During his tour in Vietnam, Angelo Charles Liteky, a Roman Catholic chaplain, often traveled with the forward line because he thought it was important to know what the boys out front were feeling. That way, when they broke down, he would be better able to persuade them to soldier on. On Dec. 6, 1967, Liteky was near the village of Phuoc Lac when his battalion came under heavy fire. Walking upright through raining bullets, Liteky singlehandedly dragged 20 wounded soldiers to a landing strip so they could be evacuated. “It was strictly compassion,” he tells NEWSWEEK. “We are supposed to grow in love, and when I saw these guys just getting killed all around me, there was nothing for me to do but go and help them.” The next year, President Lyndon Johnson gave Liteky the congressional Medal of Honor.

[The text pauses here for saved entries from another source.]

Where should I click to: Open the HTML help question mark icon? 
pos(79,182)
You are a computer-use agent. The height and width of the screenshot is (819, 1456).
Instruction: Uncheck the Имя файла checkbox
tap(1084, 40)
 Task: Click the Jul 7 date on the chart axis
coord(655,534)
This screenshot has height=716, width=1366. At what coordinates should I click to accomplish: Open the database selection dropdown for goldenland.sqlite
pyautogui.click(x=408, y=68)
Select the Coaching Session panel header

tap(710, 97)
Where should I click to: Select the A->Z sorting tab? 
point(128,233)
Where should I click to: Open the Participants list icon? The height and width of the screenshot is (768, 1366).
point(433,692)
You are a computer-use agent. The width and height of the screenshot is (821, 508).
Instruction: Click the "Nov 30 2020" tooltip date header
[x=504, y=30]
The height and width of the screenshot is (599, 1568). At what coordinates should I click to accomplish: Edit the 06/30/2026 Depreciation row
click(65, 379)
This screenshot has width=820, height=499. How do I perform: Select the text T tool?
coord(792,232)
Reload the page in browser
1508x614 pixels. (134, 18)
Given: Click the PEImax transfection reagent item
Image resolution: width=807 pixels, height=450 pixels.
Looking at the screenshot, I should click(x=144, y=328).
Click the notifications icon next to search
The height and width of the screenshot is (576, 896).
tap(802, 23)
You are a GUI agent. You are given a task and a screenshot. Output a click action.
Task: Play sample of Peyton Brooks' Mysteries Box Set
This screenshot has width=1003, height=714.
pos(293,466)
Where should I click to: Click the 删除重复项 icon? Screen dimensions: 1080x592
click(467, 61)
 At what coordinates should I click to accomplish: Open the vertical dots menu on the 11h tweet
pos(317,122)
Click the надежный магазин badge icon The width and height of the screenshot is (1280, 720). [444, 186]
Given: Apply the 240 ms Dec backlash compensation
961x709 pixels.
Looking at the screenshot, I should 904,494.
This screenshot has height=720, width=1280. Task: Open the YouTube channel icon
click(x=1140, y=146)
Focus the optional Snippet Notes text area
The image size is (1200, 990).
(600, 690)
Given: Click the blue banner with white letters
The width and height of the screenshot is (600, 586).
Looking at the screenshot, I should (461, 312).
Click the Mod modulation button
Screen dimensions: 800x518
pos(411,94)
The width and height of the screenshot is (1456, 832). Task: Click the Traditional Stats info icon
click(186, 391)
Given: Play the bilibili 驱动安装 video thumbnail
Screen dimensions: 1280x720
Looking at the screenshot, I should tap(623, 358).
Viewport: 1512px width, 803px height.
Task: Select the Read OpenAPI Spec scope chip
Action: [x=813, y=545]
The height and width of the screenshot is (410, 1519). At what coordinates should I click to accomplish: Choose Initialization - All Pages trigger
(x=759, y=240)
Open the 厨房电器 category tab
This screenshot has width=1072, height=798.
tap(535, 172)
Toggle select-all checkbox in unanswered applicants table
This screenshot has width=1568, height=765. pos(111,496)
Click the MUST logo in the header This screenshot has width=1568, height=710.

History’s battlefields have almost always held a place for men and women of God—someone to inspire and give comfort, give parents and fiancées the bad news, file forms, educate, pray for safety and, failing that, safe passage. Deuteronomy 20:2-4 says, “And it shall be when ye are come nigh unto the battle, that the priest shall approach and speak unto the people.” In America, the role of military chaplain has, in the past 250 years, grown from ad hoc—the village pastor who fought with the boys in his congregation—to bureaucratic. But from the start, the job has had inherent tensions: To whom does the chaplain ultimately report? To the troops who need guidance? The government that pays the bills? God? And in the hell of war, how does a chaplain hold on to faith?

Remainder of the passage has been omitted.